Choosing this book comes along with the added benefit of me being able to read a book that’s been on my bookshelf for longer than I’d like to admit.

December - “All About Love: New Visions” by bell hooks

Writer bell hooks.
Writer bell hooks.

We’ll close the year out with bell hooks’ 2000 book “All About Love: New Visions.” This work gives readers “a non-academic, though personally profound look” into the universal and ageless question about what love is.

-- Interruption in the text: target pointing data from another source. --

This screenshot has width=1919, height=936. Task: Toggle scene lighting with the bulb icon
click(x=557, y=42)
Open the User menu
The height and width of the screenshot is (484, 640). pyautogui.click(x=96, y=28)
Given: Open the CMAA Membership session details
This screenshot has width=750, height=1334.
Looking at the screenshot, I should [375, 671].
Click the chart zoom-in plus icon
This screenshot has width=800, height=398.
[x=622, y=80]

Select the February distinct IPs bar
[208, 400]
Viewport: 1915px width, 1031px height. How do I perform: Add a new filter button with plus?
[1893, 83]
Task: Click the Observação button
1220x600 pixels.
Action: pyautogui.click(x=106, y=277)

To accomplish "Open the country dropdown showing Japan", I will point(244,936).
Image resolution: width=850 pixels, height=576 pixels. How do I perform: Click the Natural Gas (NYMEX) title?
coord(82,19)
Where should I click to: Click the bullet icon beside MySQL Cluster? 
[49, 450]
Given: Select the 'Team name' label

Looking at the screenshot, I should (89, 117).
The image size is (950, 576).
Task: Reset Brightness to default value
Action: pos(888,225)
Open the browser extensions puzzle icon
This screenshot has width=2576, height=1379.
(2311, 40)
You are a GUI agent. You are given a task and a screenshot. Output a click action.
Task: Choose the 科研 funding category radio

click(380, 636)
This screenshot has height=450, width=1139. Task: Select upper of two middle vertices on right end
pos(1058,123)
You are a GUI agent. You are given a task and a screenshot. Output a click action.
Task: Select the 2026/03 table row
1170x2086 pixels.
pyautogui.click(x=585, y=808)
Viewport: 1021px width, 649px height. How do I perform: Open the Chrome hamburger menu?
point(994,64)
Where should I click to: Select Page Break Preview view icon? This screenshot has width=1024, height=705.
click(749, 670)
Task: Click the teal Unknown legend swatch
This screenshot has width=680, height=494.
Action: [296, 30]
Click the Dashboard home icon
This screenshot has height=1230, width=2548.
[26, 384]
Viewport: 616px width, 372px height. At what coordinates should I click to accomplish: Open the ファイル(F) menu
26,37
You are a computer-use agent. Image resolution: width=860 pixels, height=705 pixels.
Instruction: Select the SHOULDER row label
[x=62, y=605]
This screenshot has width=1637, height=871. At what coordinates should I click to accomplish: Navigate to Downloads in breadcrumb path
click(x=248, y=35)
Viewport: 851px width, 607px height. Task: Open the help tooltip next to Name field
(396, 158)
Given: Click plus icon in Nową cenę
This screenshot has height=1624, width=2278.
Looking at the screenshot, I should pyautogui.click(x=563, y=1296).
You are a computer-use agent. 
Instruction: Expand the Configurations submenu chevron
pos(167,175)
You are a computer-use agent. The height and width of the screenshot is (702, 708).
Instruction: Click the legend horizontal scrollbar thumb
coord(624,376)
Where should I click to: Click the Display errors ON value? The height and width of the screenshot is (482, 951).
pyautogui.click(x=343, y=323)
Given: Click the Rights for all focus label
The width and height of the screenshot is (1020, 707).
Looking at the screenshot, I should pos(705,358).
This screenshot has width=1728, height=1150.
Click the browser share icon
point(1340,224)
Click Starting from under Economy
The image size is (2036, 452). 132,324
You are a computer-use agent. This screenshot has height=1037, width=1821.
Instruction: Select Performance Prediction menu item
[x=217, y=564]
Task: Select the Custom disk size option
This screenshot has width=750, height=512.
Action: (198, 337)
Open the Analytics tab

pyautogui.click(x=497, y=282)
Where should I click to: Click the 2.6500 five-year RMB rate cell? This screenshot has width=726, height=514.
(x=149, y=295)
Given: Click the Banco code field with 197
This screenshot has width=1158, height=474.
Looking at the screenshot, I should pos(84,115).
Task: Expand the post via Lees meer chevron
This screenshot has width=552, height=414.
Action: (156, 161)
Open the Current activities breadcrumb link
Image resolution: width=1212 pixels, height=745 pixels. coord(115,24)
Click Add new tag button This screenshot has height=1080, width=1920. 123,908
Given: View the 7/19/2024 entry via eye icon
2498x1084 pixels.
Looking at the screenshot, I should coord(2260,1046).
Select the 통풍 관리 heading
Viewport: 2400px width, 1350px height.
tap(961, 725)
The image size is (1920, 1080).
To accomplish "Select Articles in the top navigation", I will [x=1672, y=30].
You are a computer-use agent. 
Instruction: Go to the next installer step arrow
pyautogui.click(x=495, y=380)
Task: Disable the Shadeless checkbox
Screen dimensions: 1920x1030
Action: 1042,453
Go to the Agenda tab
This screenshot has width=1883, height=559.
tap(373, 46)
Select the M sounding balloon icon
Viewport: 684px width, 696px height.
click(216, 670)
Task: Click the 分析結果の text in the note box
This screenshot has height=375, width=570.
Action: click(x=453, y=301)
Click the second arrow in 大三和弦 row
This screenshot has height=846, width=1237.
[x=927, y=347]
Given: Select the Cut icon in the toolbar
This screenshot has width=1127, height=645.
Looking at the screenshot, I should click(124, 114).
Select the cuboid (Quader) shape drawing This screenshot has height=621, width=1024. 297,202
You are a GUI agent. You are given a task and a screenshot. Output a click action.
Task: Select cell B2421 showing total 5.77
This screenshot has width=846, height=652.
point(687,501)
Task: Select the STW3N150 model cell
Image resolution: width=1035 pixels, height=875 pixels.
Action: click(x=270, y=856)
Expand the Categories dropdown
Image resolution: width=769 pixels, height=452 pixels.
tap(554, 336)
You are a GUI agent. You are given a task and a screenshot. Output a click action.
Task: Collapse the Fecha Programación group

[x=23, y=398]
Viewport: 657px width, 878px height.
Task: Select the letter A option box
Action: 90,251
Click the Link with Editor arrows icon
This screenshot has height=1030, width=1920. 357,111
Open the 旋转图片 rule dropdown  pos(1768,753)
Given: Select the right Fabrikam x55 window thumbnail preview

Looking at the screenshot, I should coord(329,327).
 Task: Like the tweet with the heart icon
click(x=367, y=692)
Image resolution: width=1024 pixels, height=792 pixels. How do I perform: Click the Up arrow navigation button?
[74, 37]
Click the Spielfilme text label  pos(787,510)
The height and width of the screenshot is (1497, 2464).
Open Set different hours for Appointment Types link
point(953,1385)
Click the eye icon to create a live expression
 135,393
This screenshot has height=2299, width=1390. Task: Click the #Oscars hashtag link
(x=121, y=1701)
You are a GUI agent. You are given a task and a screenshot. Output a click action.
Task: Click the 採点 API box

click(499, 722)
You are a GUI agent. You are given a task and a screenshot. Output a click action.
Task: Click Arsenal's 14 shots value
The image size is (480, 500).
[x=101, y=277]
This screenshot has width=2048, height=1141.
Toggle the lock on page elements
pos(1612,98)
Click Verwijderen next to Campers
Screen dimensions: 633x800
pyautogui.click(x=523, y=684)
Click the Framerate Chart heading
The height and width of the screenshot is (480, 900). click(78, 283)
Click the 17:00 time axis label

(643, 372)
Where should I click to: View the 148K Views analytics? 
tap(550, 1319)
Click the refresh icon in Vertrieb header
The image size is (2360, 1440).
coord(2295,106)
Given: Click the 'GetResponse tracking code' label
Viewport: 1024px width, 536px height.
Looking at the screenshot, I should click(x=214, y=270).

hooks, a native of Hopkinsville, was an author, critic, feminist and public intellectual. She published her first book, “Ain’t I a Woman? Black Women and Feminism” in 1981. In 2004, she returned to Kentucky to teach at Berea College, and in 2010 the school opened the bell hooks Institute at Berea College.

She adopted her great-grandmother’s name as her pen name in lowercase letters, she told interviewers, in order to emphasize the “substance of books, not who I am.”

hooks died Dec. 15, 2021, at the age of 69.

Happy reading to all of us in the new year!